Ideally, the measures reported will have been vetted
previously with consumers to see if they find them important, relevant, and
appropriate to the providers or health plans being rated. If a measure has not
been formally vetted, it may be necessary to conduct focus groups to obtain
input on how to present it. Focus groups were conducted before finalizing the
Hospital CAHPS survey, for example. They helped determine which items stayed in
the survey and helped inform decisions about the contextual information needed.8 For more information about testing, refer to
"Recommendation No. 9: Test the report with consumers before going live" later
in this report.
Explain different types of measures
The explanatory information needed depends on the type of
measure, because consumers' interest in and level of understanding of the
different types of measures will vary. When developing such information for
public reports, consider the following key points about each type of measure:
- Patient experience measures, such as
those derived from CAHPS® surveys: People seem to naturally understand this
kind of measure. Most, but not all, people value and will use rating information
from other patients and consumers.
- Outcome measures: These measures are just beginning to
be included in reports. Early testing on these measures with consumers
indicates a range of responses to them:
- Patient safety measures, such as
measures of the frequency of infections, falls, and other negative
consequences of care delivery: Once explained in plain language, these
measures seem to resonate with many consumers. It appears important when
presenting safety measures to emphasize that specific
bad outcomes can be prevented by providers.

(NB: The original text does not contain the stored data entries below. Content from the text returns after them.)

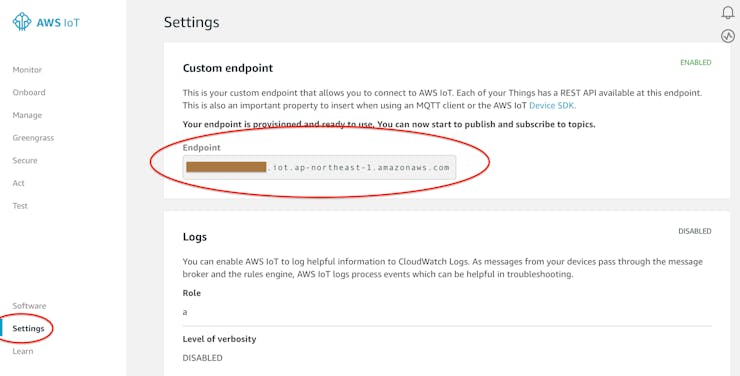Select Software in the sidebar

pos(29,306)
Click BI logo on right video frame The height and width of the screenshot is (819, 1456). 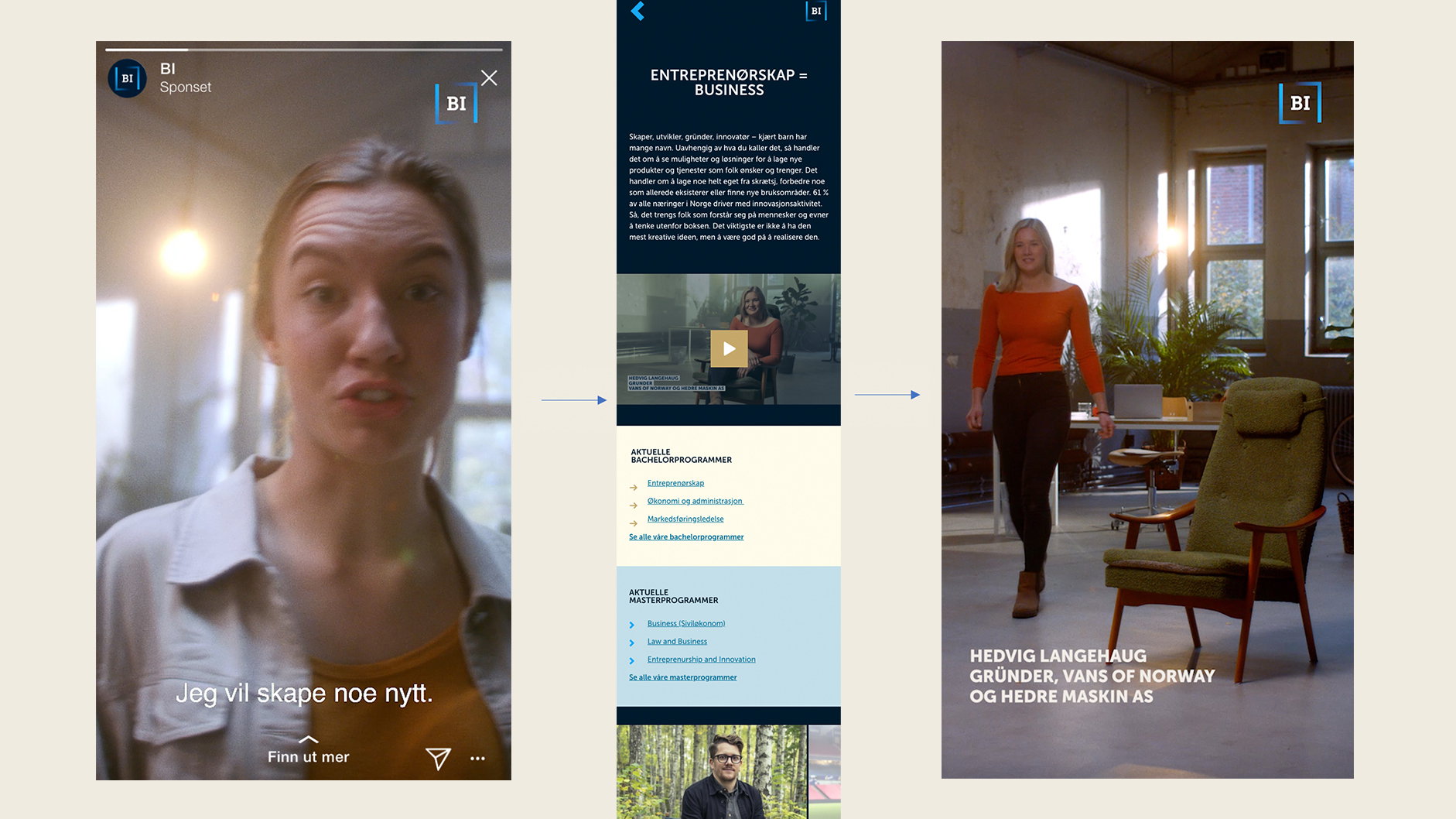coord(1300,103)
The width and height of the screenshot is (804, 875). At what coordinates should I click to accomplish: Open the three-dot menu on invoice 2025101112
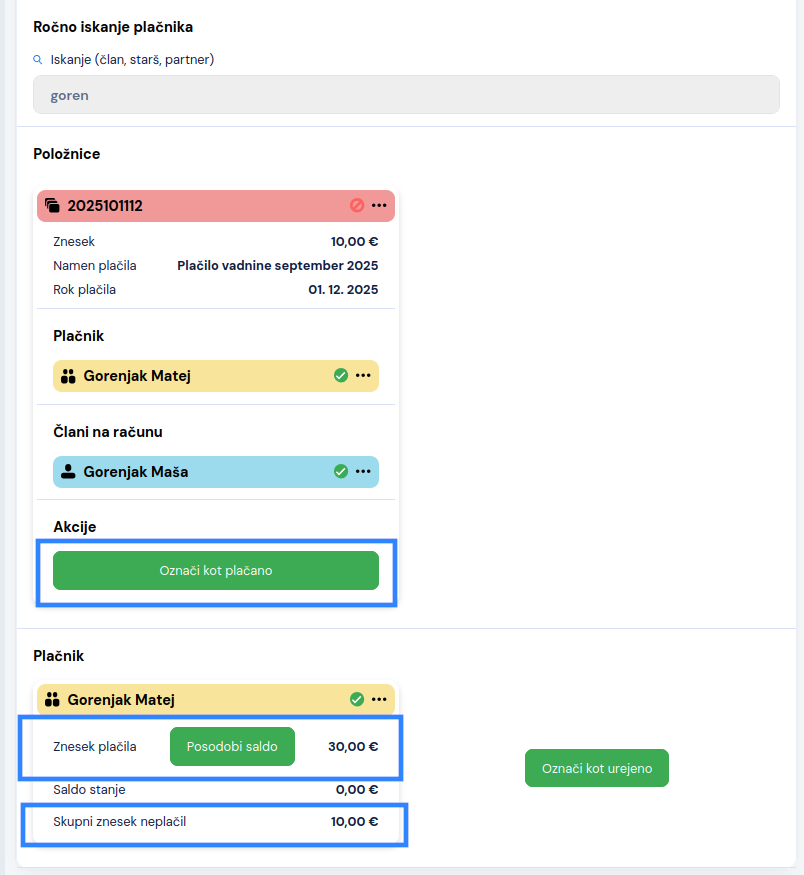click(379, 205)
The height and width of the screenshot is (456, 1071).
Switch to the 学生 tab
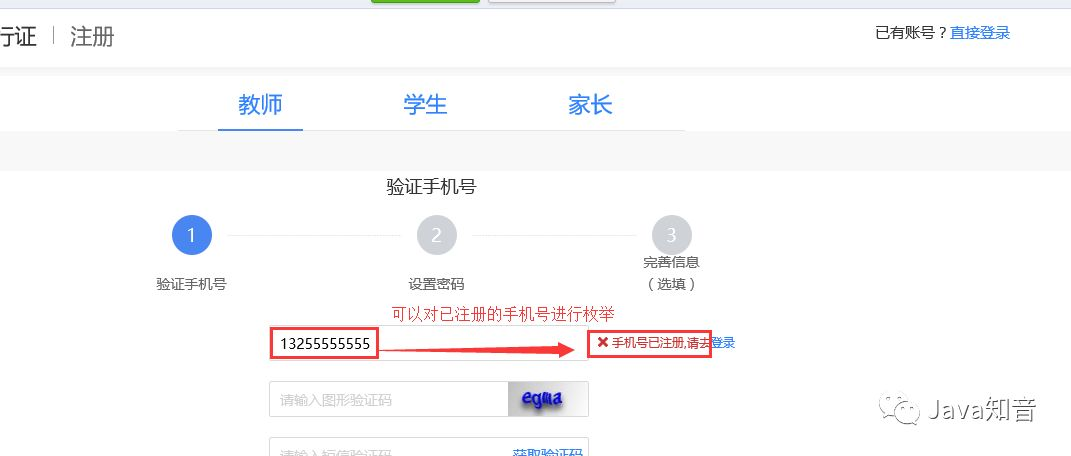(425, 106)
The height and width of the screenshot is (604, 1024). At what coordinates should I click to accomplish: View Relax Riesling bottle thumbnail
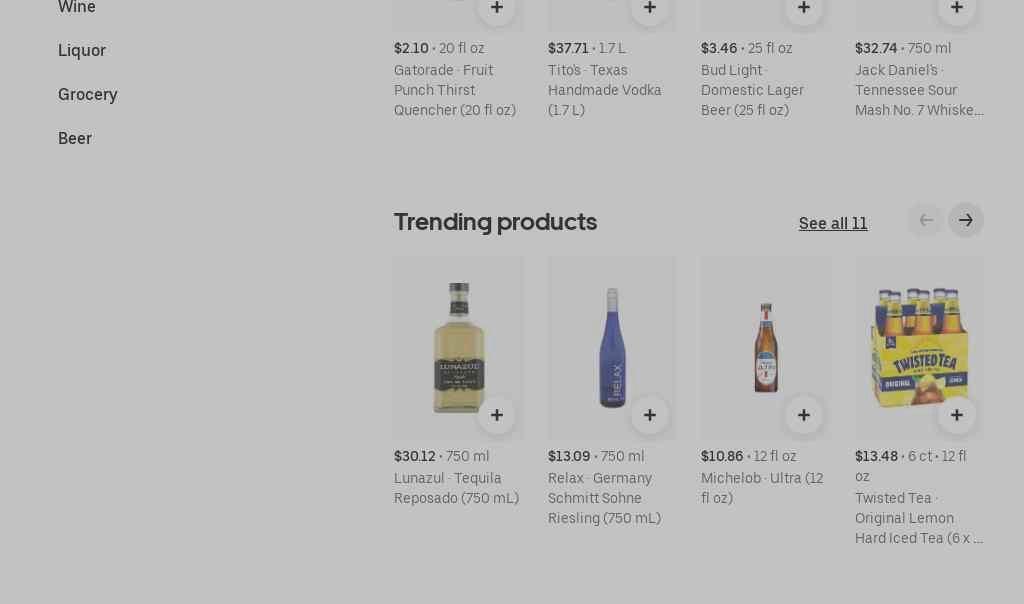612,340
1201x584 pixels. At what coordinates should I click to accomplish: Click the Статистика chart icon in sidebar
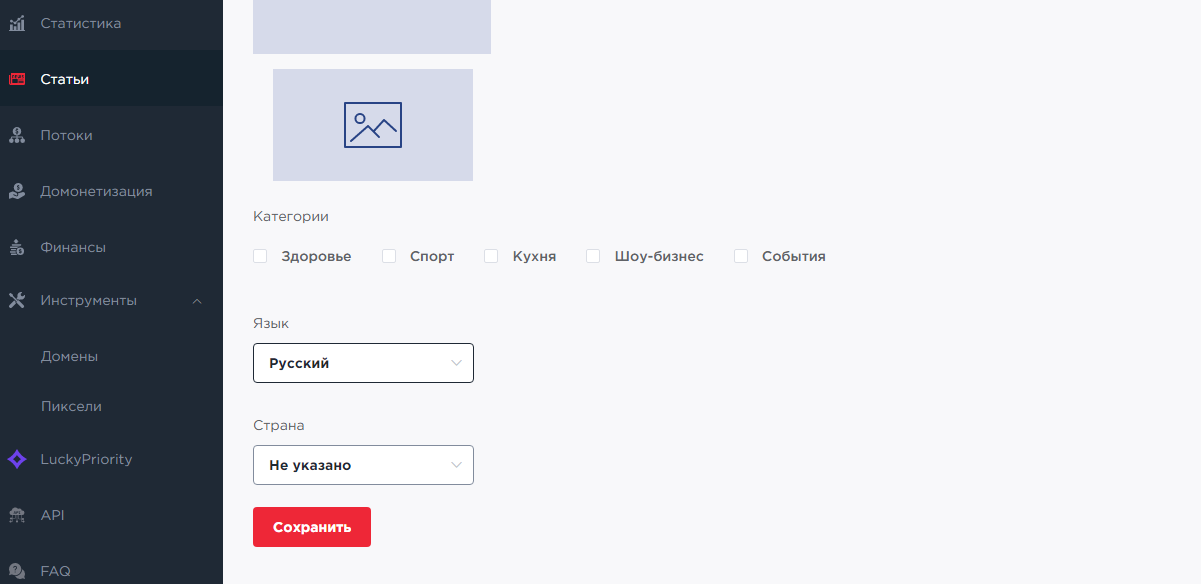pyautogui.click(x=17, y=23)
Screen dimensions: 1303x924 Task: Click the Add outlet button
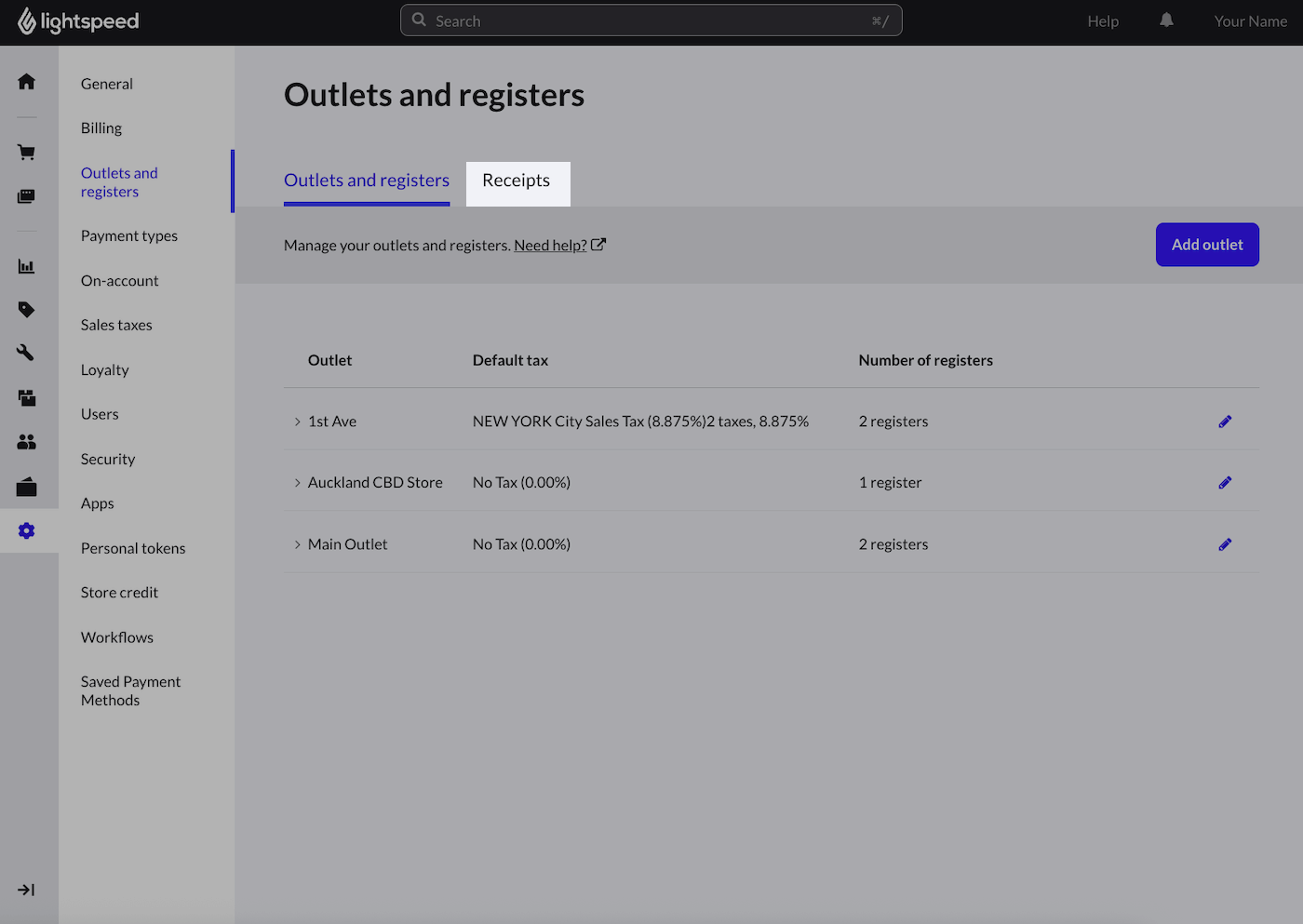[1206, 245]
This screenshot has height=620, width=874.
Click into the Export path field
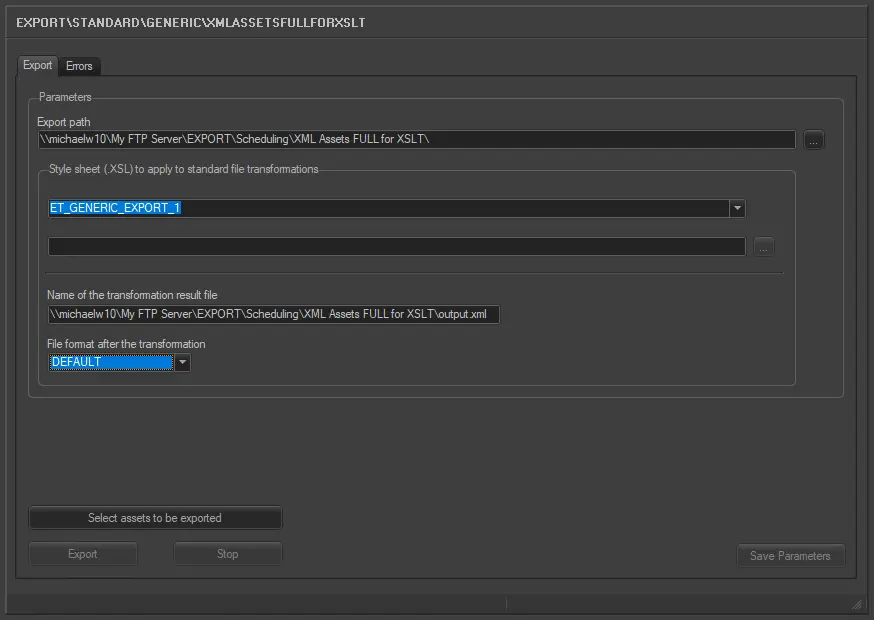[x=416, y=140]
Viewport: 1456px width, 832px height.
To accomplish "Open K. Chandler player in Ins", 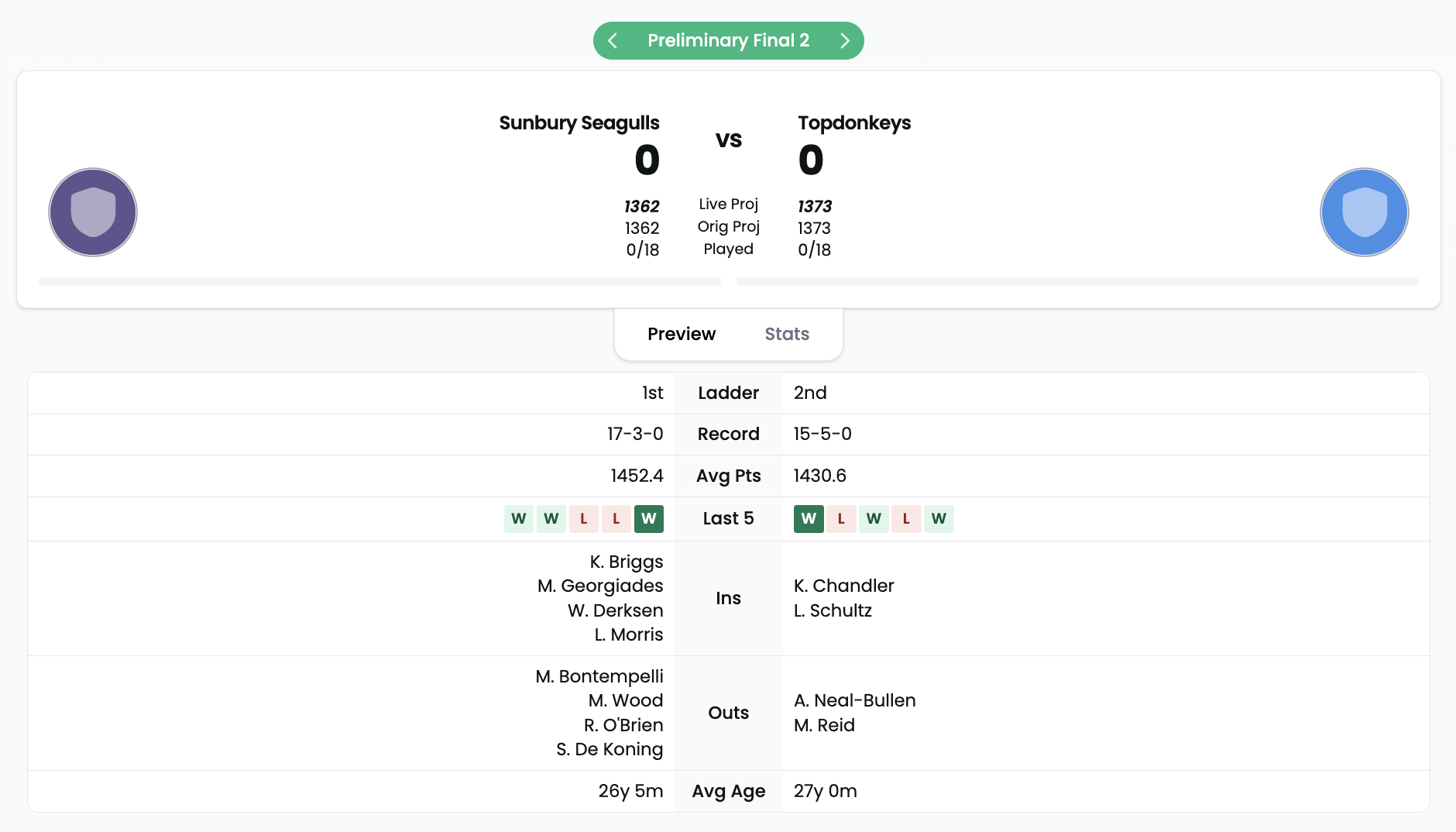I will coord(844,586).
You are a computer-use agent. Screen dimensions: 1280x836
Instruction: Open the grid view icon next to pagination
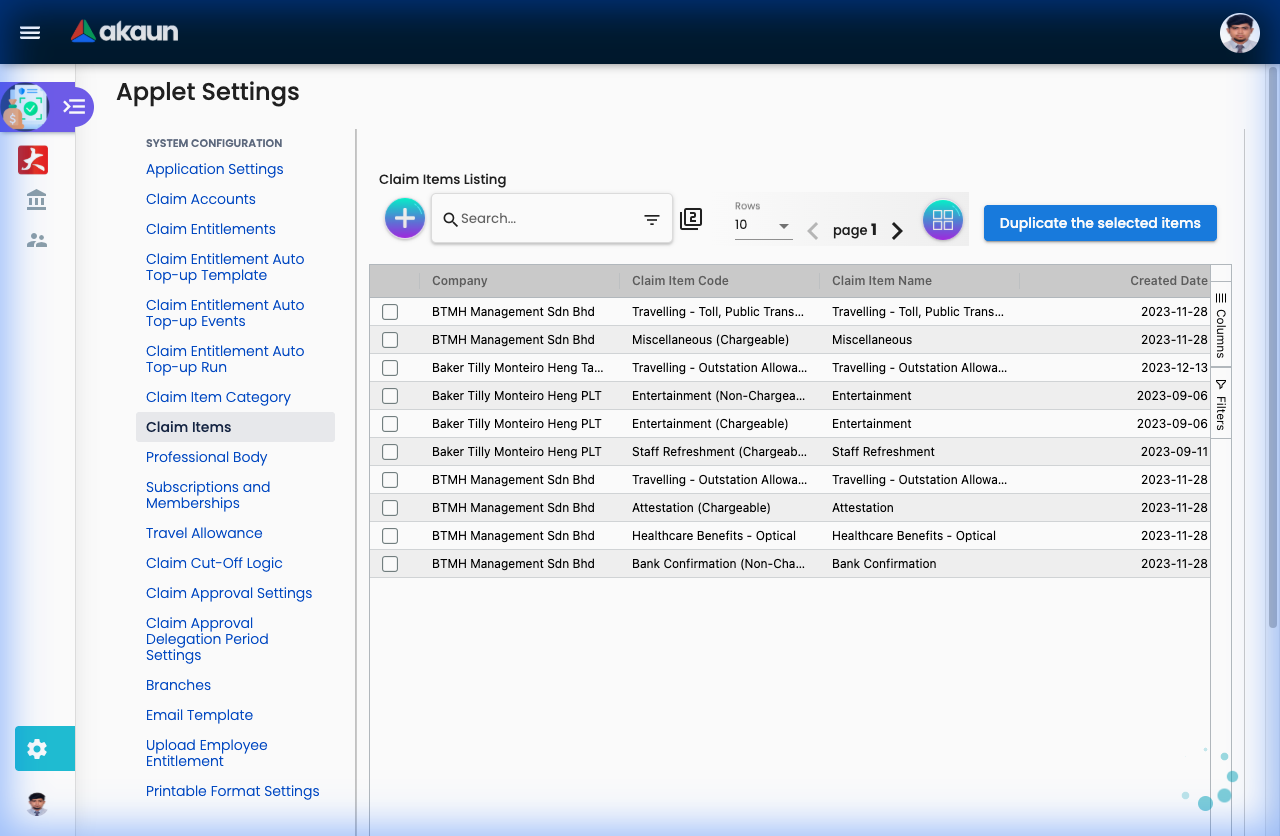942,220
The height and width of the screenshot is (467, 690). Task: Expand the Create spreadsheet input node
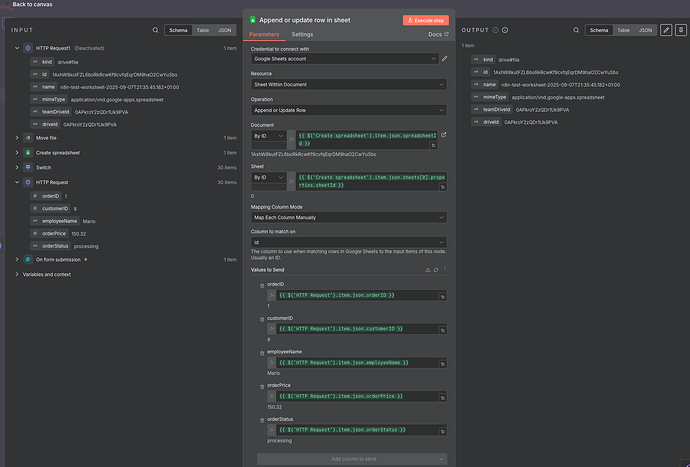[18, 152]
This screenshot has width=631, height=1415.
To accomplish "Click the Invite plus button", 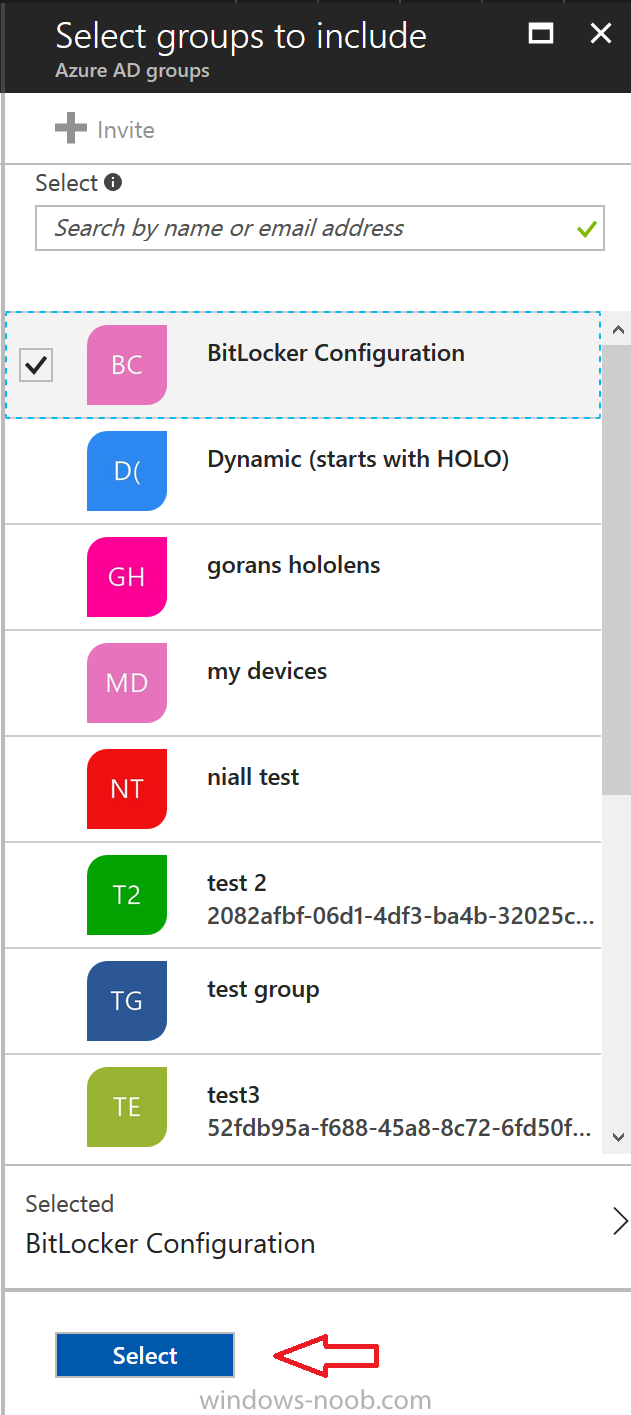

- Mortality measures: These elicit a
wide range of responses from consumers. Some say they do not want to read
or think about the potential of death when they seek medical care. Others
believe it is important to have this information, however, particularly
for serious illnesses or high-risk procedures. Still others think that simply
not dying does not equate to high-quality care. Their definition of
quality goes far beyond that to issues of being cured, improving quality
of life, or having a positive experience as a patient. Finally, people's
interest in a disease- or procedure-specific mortality measure will
depend on whether they care about that disease or procedure. It makes
sense to include outcome measures in public reports; however, some may
require explanatory information, and all must be described in lay terms.
- Clinical process measures: It is
almost always necessary to explain these kinds of measures. Clinical
processes are not familiar to many consumers, and they rarely know the
evidence of how a particular process supports a desirable outcome. The report
must use plain language to describe the process, so that the importance is
clear (e.g., patient given right medication at right time). The label
should help people make the connection between the process and the
outcome.
For example, the HEDIS assessments
of health plans include a mammography measure as a key effectiveness indicator.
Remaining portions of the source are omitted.